Our dog Sadie has been bad. She keeps digging in the garden. It’s time to plant potatoes. But I knew if I planted them, she’d just dig them up. So I built an electric fence around the garden last weekend.

I went into the woods and cut four good cedar posts to set at the corners. It’s such a pain in the butt to hook the auger to the tractor. It usually takes two or three people – one person to jiggle the controls on the tractor and two others to line up the attachment points.

I only needed to dig four post holes, so at first I opted for the old hand-digger. Our place near Cozy Corner is mostly sand and gravel. For the first hole, I got lucky and struck sand.

“This isn’t so bad,” I thought.

Then I started on the second hole and hit nothing but gravel. More like bull rock. That’s when my PTSD from the last time I hand-dug a post hole kicked in. So many angry thoughts rushed through my head.

“Why am I even doing this?”

“Should I just get rid of the dog?”

“I wonder how much this gravel is worth?”

“Where can I buy some dynamite?”

“Maybe I should just turn this place into a gravel pit.”

About that time I decided to hook up the auger.

Of course, I tried doing it myself first. I played the game of crawling onto the tractor, lifting the three-point arms a half an inch, crawling down the tractor, notice I’m an inch too high now, crawl back up the tractor, rinse and repeat.
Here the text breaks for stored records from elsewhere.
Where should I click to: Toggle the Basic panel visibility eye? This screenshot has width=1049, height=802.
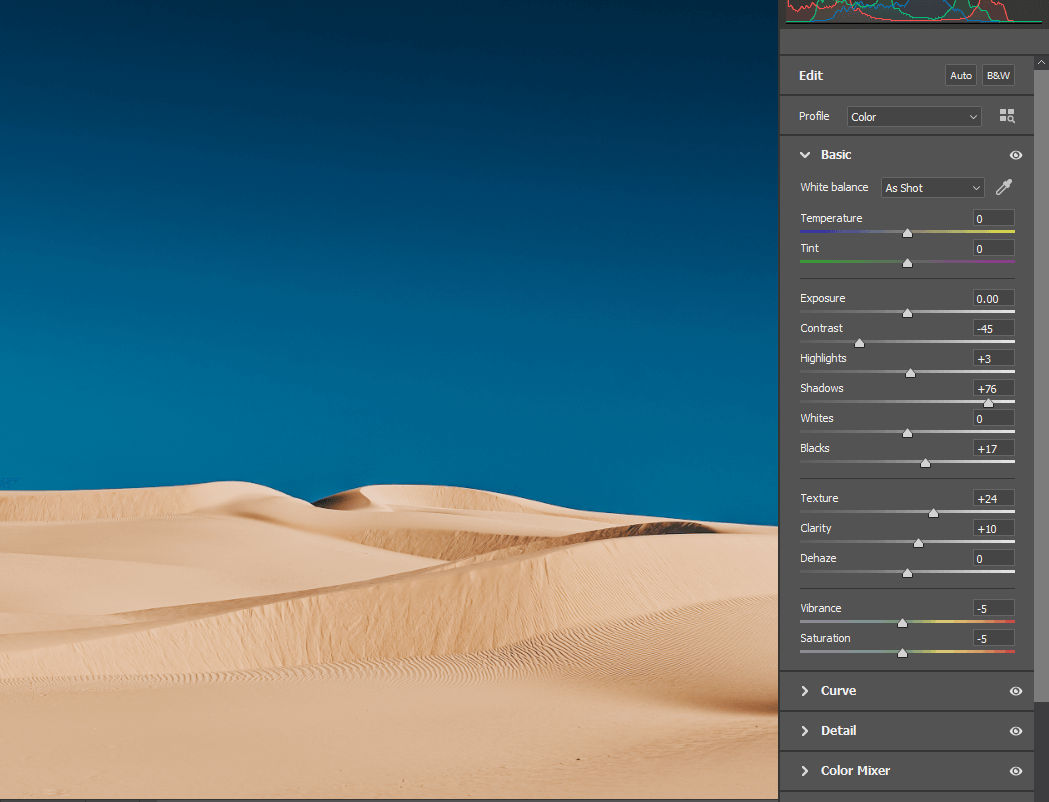(x=1016, y=155)
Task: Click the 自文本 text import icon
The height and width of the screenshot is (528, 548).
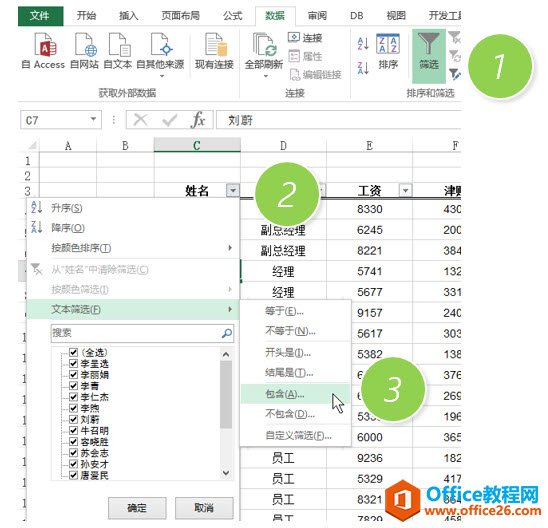Action: (119, 45)
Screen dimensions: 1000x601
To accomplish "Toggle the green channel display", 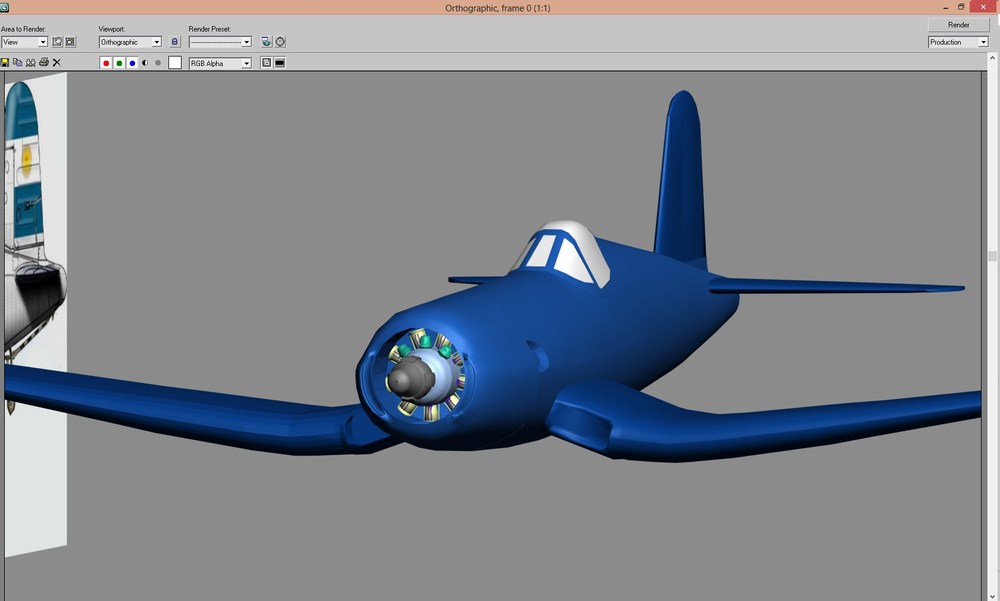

This went on for about a half hour before I called my wife and son for help. I should have done that to begin with.

Now with the auger hooked to the tractor, I went back to the second hole. When you use an auger to dig a hole in gravel, you end up with more of a crater than a hole. But alas, I set that post and the two others without too much extra difficulty.

The entire time, Sadie played in the garden, digging around here and there just because I was working nearby.

I strung up three wires and energized them. I watched with great satisfaction as Sadie paced around the outside, not daring to touch the wire. She knows what it is.

Broken and tired, I managed to plant my seed potatoes. Such was the beginning of my spring gardening season.